Walking, a good BASIC exercise
Walking is good for bone density, muscular endurance, balance and strength, especially for those who are deconditioned. If you are beyond a basic level of fitness, walking will do little to build strength or bone density, unless you make it harder by walking uphill, power or speed walking, or adapting racewalking techniques to increase difficulty. Walking does help to achieve or maintain cardiovascular fitness and control or prevent many chronic diseases.
Intervals
Interval training, is another concept that can be applied to cardiovascular conditioning. It involves performing an activity such as running, at a very intense level for a specified period of time, followed by performing a lower intensity activity such as jogging for a specified period of time. These periods of high intensity followed by low intensity would be repeated a specific number of times. This method also helps to eliminate boredom from cardiovascular activity by incorporating these adjustments in intensity.
How much ?
In order in to improve cardiovascular fitness, a person needs to do a minimum of 20 min. continuous exercise at a minimum of 60 % of max. heart rate for at least 3 days per week.
Cardiovasular Training Intensity Based on Feel
Another way to monitor cardiovascular training intensity is to use a "perceived exertion scale". This basically means listening to your body in terms of pushing yourself, and gradually increasing the intensity as you progress. One scale goes from 1-10, with a 1 meaning you are at rest, 5 being a moderate intensity (e.g. comfortable walk), and with a 10 meaning you are going as hard as you can. This method will work well if you can push yourself, but if you need a lot of external motivation then this method may not be very helpful for you.

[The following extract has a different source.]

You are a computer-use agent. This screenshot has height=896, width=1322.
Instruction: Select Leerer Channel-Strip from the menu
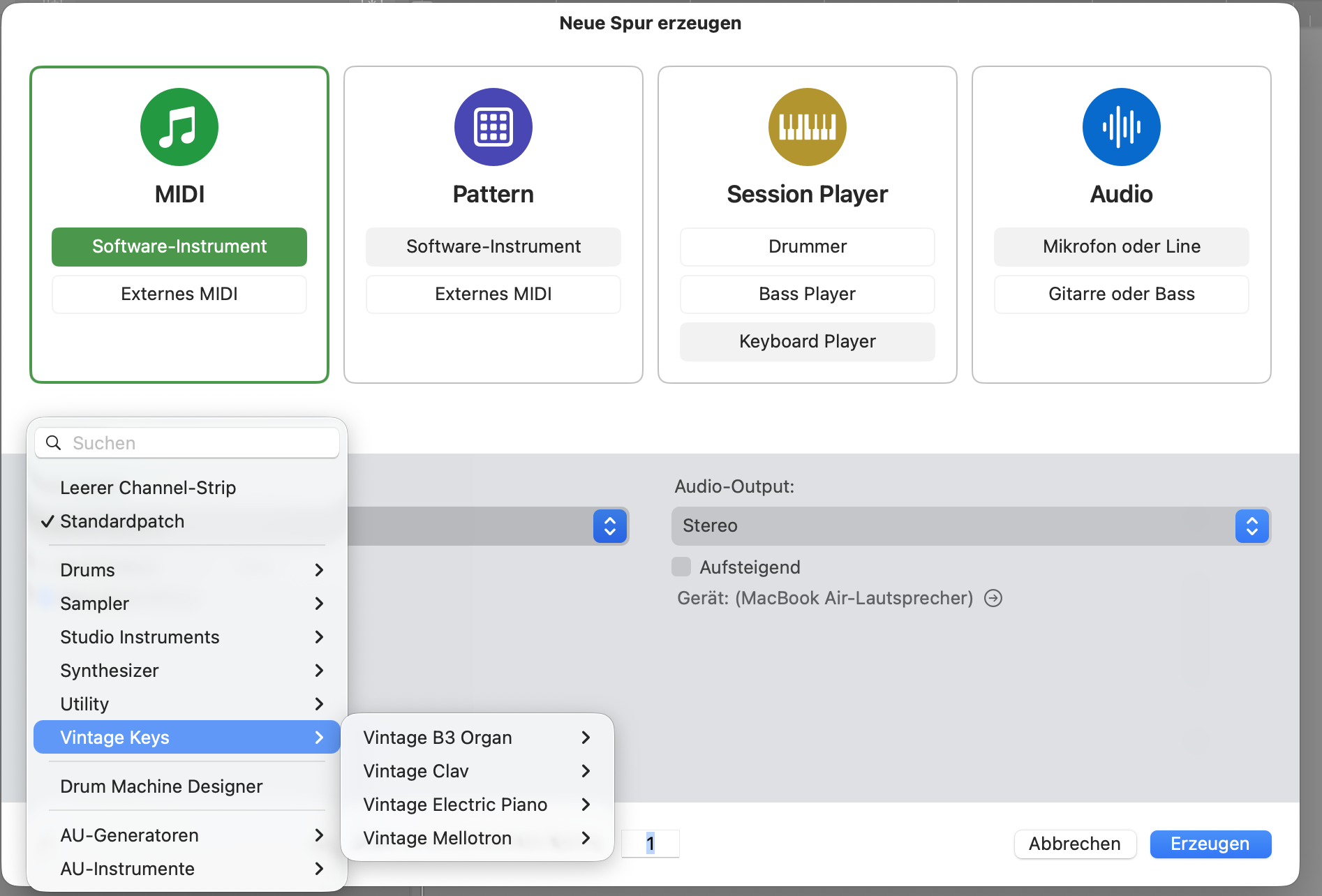[x=148, y=488]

Cardio or weights first ??
It depends on your individual goals. If your goal is to lose weight and be more cardiovascularly fit, do your cardio first. If your goal is more muscle building, hit the weights first.
Recumbent Bike
A recumbent bike is one in which you are in a seated position similar to a chair, with the pedals being out in front of you. These bikes tend to be more comfortable for many people. The bike pictured here is made by Life Fitness, and has a variety of features, including 20 levels, and many different pre-programed routines.
Cardio for the older athlete
A study done by the American Heart Association found that the blood vessels of older athletes, primarily individuals who participate in endurance exercise, behave like those of people half their age. Blood vessels of older athletes maintained their elasticity and ability to dilate to handle increased blood flow.
Exercise Reduces Heart Disease Risk
Age, high blood pressure, high cholesterol, obesity, family history of heart disease, diabetes, and smoking are all risk factors for coronary heart disease, according to the American Heart Association. Some of these risk factors can be alleviated by exercise.
Blood pressure
A normal BP (blood pressure) reading is 120/80. Everyone should have a BP check regularly. Exercise can help normalize blood pressure.
Monitoring Training Intensity
In order for you to optimize your cardiovascular workout, training at the proper intensity is very important. The most accurate way to monitor this is by using a heart rate monitor; a good one can be purchased for somewhere between $60-$80. This will help you to make sure you are not doing too much or too little cardio, both of which could result in not shedding the fat you would like to get rid of.